For the plot: it was a real edge of the seat experience because it was hard to say what the heroine would do or who the heroine would fall in love with next, she was erratic. Every man fell in love with her because that’s what makes a Mary Sue, and then we can only try to guess which man will become evil because she refused them her tender charms (two dudes, fyi). At the very end one random minor character becomes a villain with no warning at all. The ending is HFN instead of HEA which I sort of enjoyed??
Two stars because I couldn’t put it down, phone glued to my hand as the poorly edited prose drove itself straight into me. It definitely wasn’t predictable, when you thought she’d zig she’d not just zag, she’d pop the foot up on the sewing machine and just let that thing go anywhere. -
Could have been so much more.... This book had the makings to be a 5 star book, yet the writing style and lack of romance doomed it. I was only able to finish the story by flipping through pages and speed reading. Many have commented that the story was full of angst (which it was) , yet it reminded me of my favorite book "Royal Seduction" by Jennifer Blake , which is also a story full of angst, violence and heartbreak.

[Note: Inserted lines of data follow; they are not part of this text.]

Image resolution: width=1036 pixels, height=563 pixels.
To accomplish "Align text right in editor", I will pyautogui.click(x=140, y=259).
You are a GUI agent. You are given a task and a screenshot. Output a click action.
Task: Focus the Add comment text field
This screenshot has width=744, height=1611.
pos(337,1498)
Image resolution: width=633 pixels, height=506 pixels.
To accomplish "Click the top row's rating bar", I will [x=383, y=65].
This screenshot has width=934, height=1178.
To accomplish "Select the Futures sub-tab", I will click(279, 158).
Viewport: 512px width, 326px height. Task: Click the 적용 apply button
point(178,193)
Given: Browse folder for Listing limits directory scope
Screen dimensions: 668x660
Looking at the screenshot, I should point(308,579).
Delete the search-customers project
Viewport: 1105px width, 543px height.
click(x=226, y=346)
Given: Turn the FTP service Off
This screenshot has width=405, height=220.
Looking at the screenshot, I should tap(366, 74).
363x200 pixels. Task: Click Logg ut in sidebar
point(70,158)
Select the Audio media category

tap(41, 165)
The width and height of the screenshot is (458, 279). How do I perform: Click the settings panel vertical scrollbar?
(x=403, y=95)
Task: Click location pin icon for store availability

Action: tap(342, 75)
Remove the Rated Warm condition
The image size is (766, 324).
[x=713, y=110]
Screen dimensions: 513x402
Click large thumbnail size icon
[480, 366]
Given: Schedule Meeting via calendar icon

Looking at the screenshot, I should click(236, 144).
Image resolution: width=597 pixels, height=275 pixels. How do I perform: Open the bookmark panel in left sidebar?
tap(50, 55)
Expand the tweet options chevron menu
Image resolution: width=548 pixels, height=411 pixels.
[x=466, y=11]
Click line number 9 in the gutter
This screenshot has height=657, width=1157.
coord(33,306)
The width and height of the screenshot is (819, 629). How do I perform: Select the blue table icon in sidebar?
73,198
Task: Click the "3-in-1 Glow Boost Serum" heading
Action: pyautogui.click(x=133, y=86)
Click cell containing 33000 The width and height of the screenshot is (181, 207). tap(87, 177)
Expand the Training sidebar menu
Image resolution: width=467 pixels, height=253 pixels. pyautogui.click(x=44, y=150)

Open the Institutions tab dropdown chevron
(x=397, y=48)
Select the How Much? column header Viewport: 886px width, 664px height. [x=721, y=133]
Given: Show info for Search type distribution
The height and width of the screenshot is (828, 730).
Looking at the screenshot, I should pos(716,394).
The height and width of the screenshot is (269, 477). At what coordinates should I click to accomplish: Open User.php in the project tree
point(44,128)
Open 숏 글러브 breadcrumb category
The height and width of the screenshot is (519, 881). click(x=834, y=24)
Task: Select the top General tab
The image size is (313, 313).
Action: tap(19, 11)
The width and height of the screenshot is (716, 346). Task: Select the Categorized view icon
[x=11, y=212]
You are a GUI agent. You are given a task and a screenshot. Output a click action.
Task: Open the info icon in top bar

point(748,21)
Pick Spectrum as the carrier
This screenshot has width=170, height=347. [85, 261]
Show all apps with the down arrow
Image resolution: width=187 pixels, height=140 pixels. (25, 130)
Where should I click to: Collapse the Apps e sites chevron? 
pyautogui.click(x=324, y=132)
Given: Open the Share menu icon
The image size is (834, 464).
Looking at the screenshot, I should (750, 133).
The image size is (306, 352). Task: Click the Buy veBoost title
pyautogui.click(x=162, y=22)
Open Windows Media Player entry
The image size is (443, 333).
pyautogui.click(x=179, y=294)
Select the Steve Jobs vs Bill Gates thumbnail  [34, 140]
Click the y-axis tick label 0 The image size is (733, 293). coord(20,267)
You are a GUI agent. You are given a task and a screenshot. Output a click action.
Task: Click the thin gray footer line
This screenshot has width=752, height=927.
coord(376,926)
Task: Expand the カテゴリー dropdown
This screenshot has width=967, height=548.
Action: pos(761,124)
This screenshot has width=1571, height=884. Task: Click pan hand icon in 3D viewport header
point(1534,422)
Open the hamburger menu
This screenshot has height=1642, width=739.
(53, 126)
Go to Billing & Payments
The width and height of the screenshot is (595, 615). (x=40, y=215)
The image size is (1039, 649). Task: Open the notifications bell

The difference is that Royal Seduction is also full of romance, which makes the angst and heartbreak part of the story and engages your feelings. This story had none of that.. no romance, no engaging of readers feelings. It was consistently one heartbreak after another. In fact, it would almost be considered a clean romance with little to no sex scenes (I think 1 very short one) and very little romantic scenes (maybe 2 kiss scenes). Supposedly, the heroes and villains in this story loved the heroine desperately, yet the reader never got any sense of this “love”. The writing just wasn’t good. It was as though the writer was trying to write in the style of a Hyer crossed with a bodice ripper, and it just didn’t work. I would hope that in the future after the writer has some more books under her belt, that she rewrites this and makes it as good as it could have been. There is a sequel to this that focuses on the heroine’s illegitimate brother, (whom I actually liked), but I just can’t bring myself to read it.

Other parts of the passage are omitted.